Si autrefois, on pouvait dire que l’éducation élève l’homme à la dignité de son être; ce n’est plus le cas aujourd’hui, sans instruction on deviendrait député ou sénateur de la république et pourquoi pas président. La situation est très grave, on trouve des imbéciles et des corrompus qui veulent imposer leur quatre volontés à une nation entière.

Ce qui est drôle, les politiciens qui manifestent en compagnie des chômeurs ne font que régler leur propre agenda en utilisant la misère de leurs frères et sœurs. Ils n’ont pas vraiment à cœur les difficultés socio-économiques du pays et ils ne sont pas conscients que l’instabilité politique pourrait engendrer le maintien d’une force militaire étrangère afin d’hypothéquer la souveraineté nationale.

On est des patriotes et on est très fier de notre pays créateur d’histoires. On ne tolère pas la violence gratuite ni des propos incendiaires d’un élu ou d’un politique qui incitent à la violence contre un secteur de la société. On n’est pas lié à aucune organisation politique et on ne cherche pas à défendre un clan par rapport à un autre.

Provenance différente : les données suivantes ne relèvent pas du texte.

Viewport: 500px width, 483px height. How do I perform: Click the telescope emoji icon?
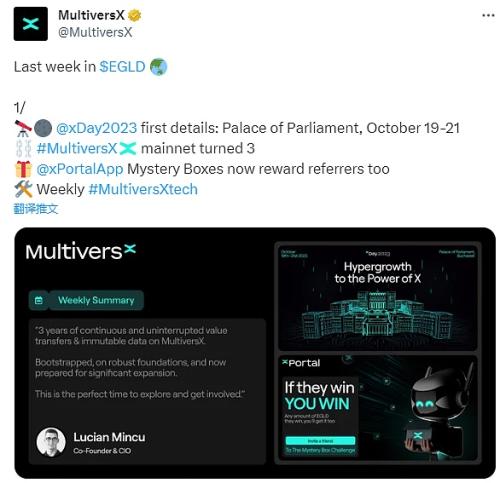(23, 128)
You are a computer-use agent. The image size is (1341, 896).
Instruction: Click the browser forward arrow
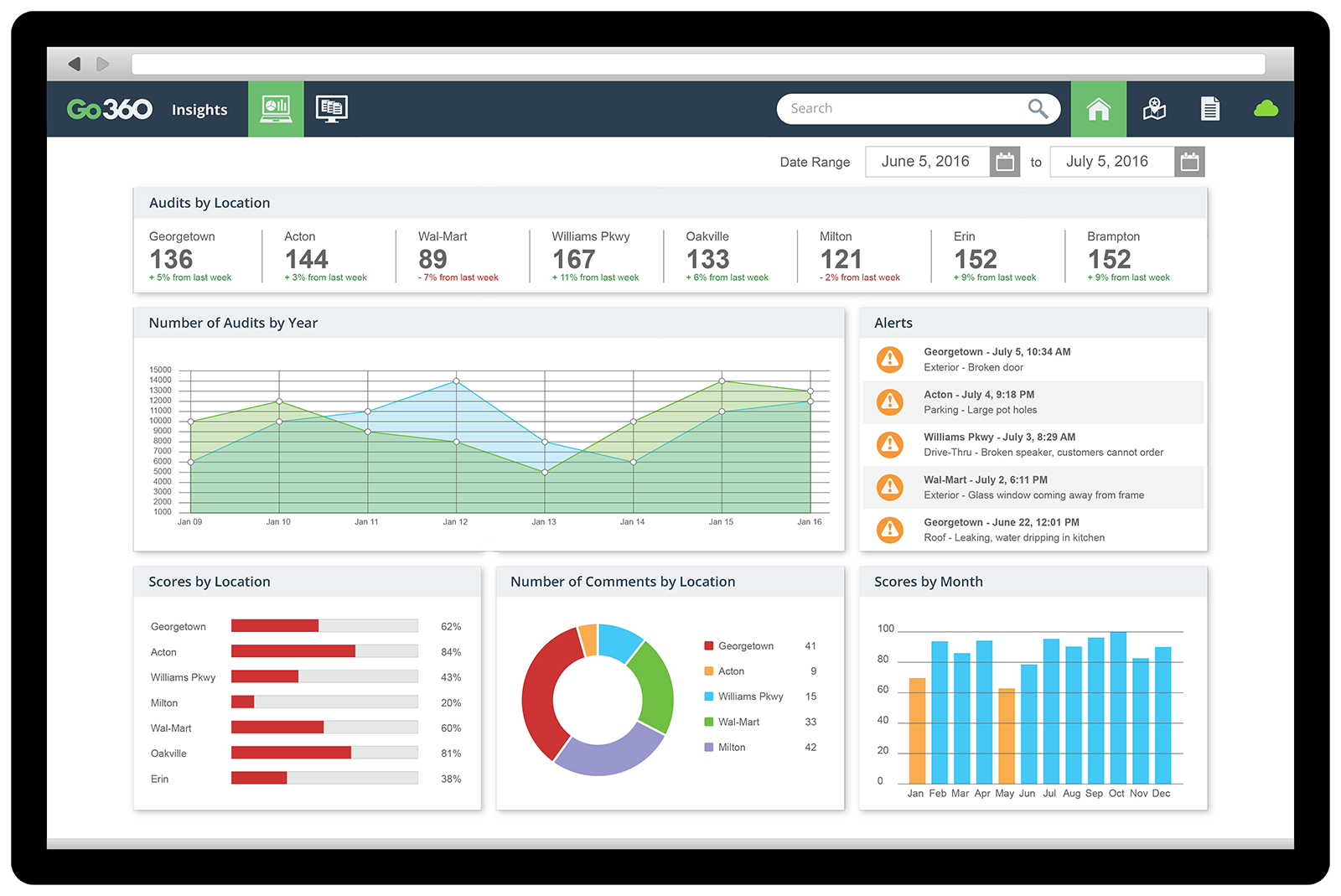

On souhaite une opposition constructive et responsable pour faire le contrepoids du régime en place. On aimerait que le secteur démocratique puisse s’organiser pour offrir une opposition structurée au régime de Moise/Lafontant de manière à exiger la transparence et à veiller aux intérêts des couches déshéritées. On ne tolère pas le discours qui exige la démission d’un président élu après des dépenses électorales très coûteuses. Les élections à répétition ne sont pas une bonne chose pour l’economie du pays.

À notre avis, le secteur sois-disant démocratique doit faire son introspection ou une auto-évaluation avant d’exiger le renversement d’un régime élu de manière démocratique. On doit se préparer pour le prochain rendez-vous en 2022 afin que la lutte pour le renversement de Joseph Michel Martelly ne reproduise pas le résultat qu’on redoute actuellement.

On est très content que le député de la circonscription de Port-Salut n’a pas été blessé par des projectiles et on a entendu sa réaction sur les ondes qu’il se porte bien. Il en est de même pour l’ex-candidat présidentiel malheureux Moise Jean-Charles qui a rendu visite aux gens de la métropole sud. A un moment où tous les artères de la ville des Cayes profitent de l’asphaltage du caravane de changement, le moment est mal choisi pour critiquer un régime qui fait des actions concrètes au centre-ville.

Les faits démontrent que les forces de la sécurité publique ont intervenu samedi 14 octobre pour dissiper les deux groupes rivaux qui s’affrontaient afin d’éviter des effusions de sang. Il ne s’agit pas des coups de feux qui visent directement à intimider Docteur Bertrand Sinal ni Moise Jean-Charles. Toute tentative de récupération politique visant à relier cet incident regrettable au régime de Moise/Lafontant ou à la Mairie des Cayes serait irresponsable. Ce faisant, cela traduirait à un manque flagrant de crédibilité de l’opposition du secteur démocratique.